The API key to use for the Qdrant client. Defaults to None.

None
**kwargs

Additional keyword arguments to pass to the Qdrant client.

{}
a_search(
    collection_name,
    query_vector,
    k=10,
    vector_name=None,
    **kwargs,
)

Search for chunks in a collection by their query vector.

add

add(chunk, collection_name=None)

Add a single chunk or list of chunks to the vectorstore. Args: chunk (Chunk | list[Chunk]): The chunk or list of chunks to add. collection_name (str, optional): The name of the collection to add the chunks to. Defaults to None.

create_collection

create_collection(collection_name, vector_config, **kwargs)

Create a new collection in Qdrant if it doesn't exist with the specified vector configurations

Parameters:

Name Type Description Default
collection_name str

Name of the collection to create

required
vector_config list[VectorConfig]

List of vector configurations specifying dimensions and distance metrics

required
**kwargs

Additional arguments to pass to Qdrant's create_collection

{}

delete_collection

delete_collection(collection_name, **kwargs)

Delete a collection in Qdrant.

dump_collection

dump_collection(
    collection_name, page_size=100, with_vectors=False
)

Dumps all points from a collection in a chunk-wise manner.

Parameters:

Name Type Description Default
collection_name str

Name of the collection to dump.

required
page_size int

Number of points to retrieve per batch.

100
with_vectors bool

Whether to include vectors in the dumped chunks.

False

Yields:

Name Type Description
Chunk Chunk

A chunk object from the collection.

get_collections

get_collections()

Get all collections in Qdrant.

remove

remove(collection_name, ids, **kwargs)

Remove chunks from a collection by their IDs. Args: collection_name (str): The name of the collection to remove the chunks from. ids (list[str]): The IDs of the chunks to remove. **kwargs: Additional keyword arguments to pass to the Qdrant client.

retrieve

retrieve(collection_name, ids, **kwargs)

Retrieve chunks from a collection by their IDs. Args: collection_name (str): The name of the collection to retrieve the chunks from. ids (list[str]): The IDs of the chunks to retrieve. **kwargs: Additional keyword arguments to pass to the Qdrant client.
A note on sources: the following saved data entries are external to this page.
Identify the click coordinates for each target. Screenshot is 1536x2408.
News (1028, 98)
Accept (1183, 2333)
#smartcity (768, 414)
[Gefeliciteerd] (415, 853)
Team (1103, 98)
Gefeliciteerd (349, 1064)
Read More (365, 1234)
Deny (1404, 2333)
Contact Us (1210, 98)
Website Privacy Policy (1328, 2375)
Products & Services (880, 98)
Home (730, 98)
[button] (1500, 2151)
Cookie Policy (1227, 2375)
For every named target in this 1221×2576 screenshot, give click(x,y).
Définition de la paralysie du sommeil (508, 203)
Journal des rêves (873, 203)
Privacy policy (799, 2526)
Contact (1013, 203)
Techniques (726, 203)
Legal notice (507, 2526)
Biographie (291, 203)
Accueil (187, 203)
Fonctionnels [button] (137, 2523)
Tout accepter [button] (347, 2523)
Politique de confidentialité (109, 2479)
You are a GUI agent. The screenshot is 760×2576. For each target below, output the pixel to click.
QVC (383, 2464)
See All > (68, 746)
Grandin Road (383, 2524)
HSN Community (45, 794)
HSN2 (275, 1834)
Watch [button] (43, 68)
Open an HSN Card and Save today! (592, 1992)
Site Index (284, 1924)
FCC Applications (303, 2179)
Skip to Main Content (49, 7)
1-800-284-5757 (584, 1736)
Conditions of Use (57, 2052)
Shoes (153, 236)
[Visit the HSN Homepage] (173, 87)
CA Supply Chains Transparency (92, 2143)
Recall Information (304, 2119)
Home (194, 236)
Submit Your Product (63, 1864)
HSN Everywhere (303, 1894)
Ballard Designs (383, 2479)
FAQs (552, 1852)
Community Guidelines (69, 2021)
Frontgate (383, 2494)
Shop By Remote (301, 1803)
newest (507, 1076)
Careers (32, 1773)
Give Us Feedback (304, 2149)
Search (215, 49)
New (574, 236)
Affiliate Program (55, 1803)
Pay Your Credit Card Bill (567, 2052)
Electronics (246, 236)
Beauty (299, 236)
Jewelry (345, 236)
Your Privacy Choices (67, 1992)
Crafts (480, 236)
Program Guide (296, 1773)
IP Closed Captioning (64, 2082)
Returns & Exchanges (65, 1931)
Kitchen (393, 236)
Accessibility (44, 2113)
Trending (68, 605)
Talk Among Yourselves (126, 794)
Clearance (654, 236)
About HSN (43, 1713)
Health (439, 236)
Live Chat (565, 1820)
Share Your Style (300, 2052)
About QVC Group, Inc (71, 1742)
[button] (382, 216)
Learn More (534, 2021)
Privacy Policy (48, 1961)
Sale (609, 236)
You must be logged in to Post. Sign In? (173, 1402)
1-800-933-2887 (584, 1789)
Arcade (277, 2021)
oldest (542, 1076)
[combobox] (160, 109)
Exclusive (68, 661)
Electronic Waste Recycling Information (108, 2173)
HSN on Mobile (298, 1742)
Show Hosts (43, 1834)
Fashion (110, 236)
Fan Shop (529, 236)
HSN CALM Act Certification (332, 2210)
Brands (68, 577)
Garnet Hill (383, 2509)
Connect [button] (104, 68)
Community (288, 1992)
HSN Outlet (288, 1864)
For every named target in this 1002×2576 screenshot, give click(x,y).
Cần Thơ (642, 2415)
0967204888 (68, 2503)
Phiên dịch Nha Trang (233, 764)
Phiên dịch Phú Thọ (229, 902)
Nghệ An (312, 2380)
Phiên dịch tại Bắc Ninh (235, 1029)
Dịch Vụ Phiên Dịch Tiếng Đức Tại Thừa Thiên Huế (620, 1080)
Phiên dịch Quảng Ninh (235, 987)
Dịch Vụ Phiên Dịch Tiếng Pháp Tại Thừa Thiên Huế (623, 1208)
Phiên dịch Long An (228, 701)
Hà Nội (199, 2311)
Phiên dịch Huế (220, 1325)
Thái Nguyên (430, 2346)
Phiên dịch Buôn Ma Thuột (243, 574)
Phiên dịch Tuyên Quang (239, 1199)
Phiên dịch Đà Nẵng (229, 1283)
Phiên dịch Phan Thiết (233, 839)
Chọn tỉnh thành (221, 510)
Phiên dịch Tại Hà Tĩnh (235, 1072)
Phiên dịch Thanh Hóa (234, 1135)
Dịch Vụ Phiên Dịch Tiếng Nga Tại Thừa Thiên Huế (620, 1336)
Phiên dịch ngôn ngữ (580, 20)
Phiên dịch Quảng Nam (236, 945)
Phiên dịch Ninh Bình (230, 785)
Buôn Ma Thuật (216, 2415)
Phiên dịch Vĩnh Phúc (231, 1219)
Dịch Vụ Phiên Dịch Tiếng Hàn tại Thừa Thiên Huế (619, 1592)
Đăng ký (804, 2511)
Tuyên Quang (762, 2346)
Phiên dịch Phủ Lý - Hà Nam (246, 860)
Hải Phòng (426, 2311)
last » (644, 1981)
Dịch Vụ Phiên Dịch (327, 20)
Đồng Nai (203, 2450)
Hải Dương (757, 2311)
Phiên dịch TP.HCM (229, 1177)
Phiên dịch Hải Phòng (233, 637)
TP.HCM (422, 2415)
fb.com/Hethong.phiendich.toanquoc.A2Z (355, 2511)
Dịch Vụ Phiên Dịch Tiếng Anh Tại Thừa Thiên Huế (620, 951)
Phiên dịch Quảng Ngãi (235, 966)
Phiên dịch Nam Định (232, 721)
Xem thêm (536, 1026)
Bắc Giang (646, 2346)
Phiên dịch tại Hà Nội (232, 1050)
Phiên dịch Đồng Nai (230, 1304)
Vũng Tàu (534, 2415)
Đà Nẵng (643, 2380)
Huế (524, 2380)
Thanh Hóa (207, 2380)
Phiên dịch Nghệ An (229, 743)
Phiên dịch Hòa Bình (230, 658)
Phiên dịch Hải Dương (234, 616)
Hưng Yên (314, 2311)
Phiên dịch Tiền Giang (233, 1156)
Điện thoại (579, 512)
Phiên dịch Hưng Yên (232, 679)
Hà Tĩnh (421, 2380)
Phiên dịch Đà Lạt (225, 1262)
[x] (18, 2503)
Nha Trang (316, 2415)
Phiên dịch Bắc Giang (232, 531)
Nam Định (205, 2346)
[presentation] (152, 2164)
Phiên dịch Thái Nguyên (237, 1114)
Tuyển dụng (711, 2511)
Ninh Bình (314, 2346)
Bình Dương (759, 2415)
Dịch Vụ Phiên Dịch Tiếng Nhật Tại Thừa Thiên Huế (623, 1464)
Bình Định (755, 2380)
Returns: list[Chunk]: The list of chunks retrieved from the collection.

search

search(
    collection_name,
    query_vector,
    k=10,
    vector_name=None,
    **kwargs,
)

Search for chunks in a collection by their query vector.

Parameters:

Name Type Description Default
collection_name str

The name of the collection to search in.

required
query_vector list[float]

The query vector to search for.

required
k int

The number of results to return. Defaults to 10.

10
vector_name str

The name of the vector to search for. Defaults to None.

None
**kwargs

Additional keyword arguments to pass to the Qdrant client.

{}

Returns:

Type Description
list[Chunk]

list[Chunk]: The list of chunks found in the collection.

Usage

from datapizza.vectorstores.qdrant import QdrantVectorstore

# Connect to Qdrant server
vectorstore = QdrantVectorstore(
    host="localhost",
    port=6333,
    api_key="your-api-key"  # Optional
)

# Or use in-memory/file storage
vectorstore = QdrantVectorstore(
    location=":memory:"  # Or path to file
)

Features

  • Connect to Qdrant server or use local storage
  • Support for both dense and sparse embeddings
  • Named vector configurations for multi-vector collections
  • Batch operations for efficient processing
  • Collection management (create, delete, list)
  • Chunk-based operations with metadata preservation
  • Async support for all operations
  • Point-level operations (add, update, remove, retrieve)

Examples

Basic Setup and Collection Creation

from datapizza.core.vectorstore import Distance, VectorConfig
from datapizza.type import EmbeddingFormat
from datapizza.vectorstores.qdrant import QdrantVectorstore

vectorstore = QdrantVectorstore(location=":memory:")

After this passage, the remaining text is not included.